Gas-liquid chromatographic studies on the twenty protein amino acids: A single-column separation

Abstract

The results of earlier investigations by Gehrke et al. toward a single column separation of the twenty protein amino acids showed that polar liquid phases decompose the N-trifluoroacetyl (N-TFA) n-butyl ester derivatives of arginine, histidine, and cystine. Therefore, this study was to evaluate a number of non-polar liquid phases with regard to their ability to separate and reproducibly elute the N-TFA n-butyl ester derivatives. In 1971, a chromatographic system was reported by Gehrke et al. which employed dual columns; one of 0.65% ethylene glycol adipate (stabilized grade EGA) as liquid phase on 80–100 mesh acid-washed Chromosorb W for separation of seventeen amino acid derivatives, and a mixed phase column containing 1.0% (w/w) OV-210 and 2.0% (w/w) OV-17 on Gas-Chrom Q was used for the separation of histidine, arginine, and cystine.
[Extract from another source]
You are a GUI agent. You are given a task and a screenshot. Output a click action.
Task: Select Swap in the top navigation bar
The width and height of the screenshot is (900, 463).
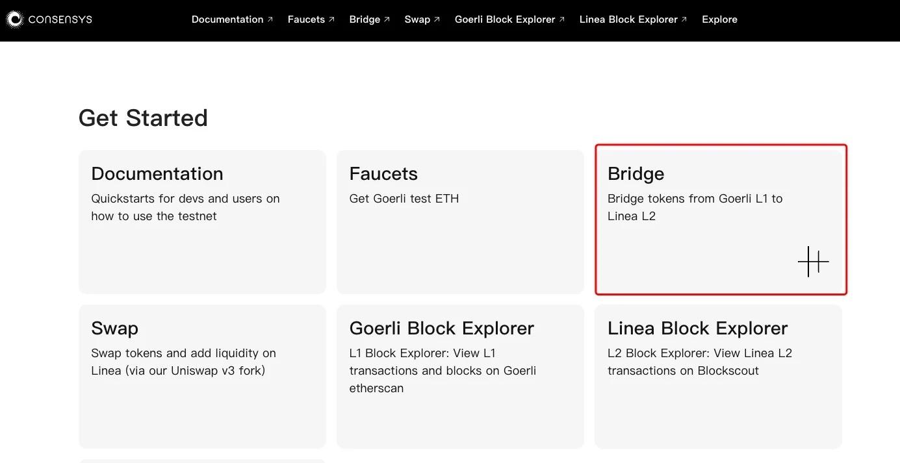tap(417, 19)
Both columns of the system were operated under the same thermal conditions, thus allowing simultaneous operation. The complete separation of the twenty amino acids on a single column is ultimately desirable and would aid considerable with respect to speed and cost; yet a dual-column combination is of significant merit in that additional separations are achieved and valuable cross confirmation is obtained on the amino acids in the sample. A careful study of the separation characteristics of the OV series of siloxane liquid phases demonstrated that none of these phases, singly or in combinations would yield complete and reproducible separation of the protein amino acids on a single column. Studies were then made to determine the optimum initial column temperature and hold time for separation of Ala, Thr, Gly, and Ser, and Phe, Lys, and Tyr by measuring the rates of migration of these derivatives under isothermal conditions on non-polar liquid phases. The optimum separation of all twenty amino acid derivatives was achieved with a 2.5 m × 2 mm I.D. glass column of 10% (w/w) Apiezon M on 80–100 mesh HP Chromosorb W with an initial column temperature of 90° for 6–9 min, then a 6°/min program rate to 260°. Analyses of dipeptides containing histidine resulted in no apparent on-column conversion of diacyl histidine to the monoacyl derivative. Apiezon M is a useful liquid phase for the single column separation of the protein amino acid N-TFA n-butyl esters.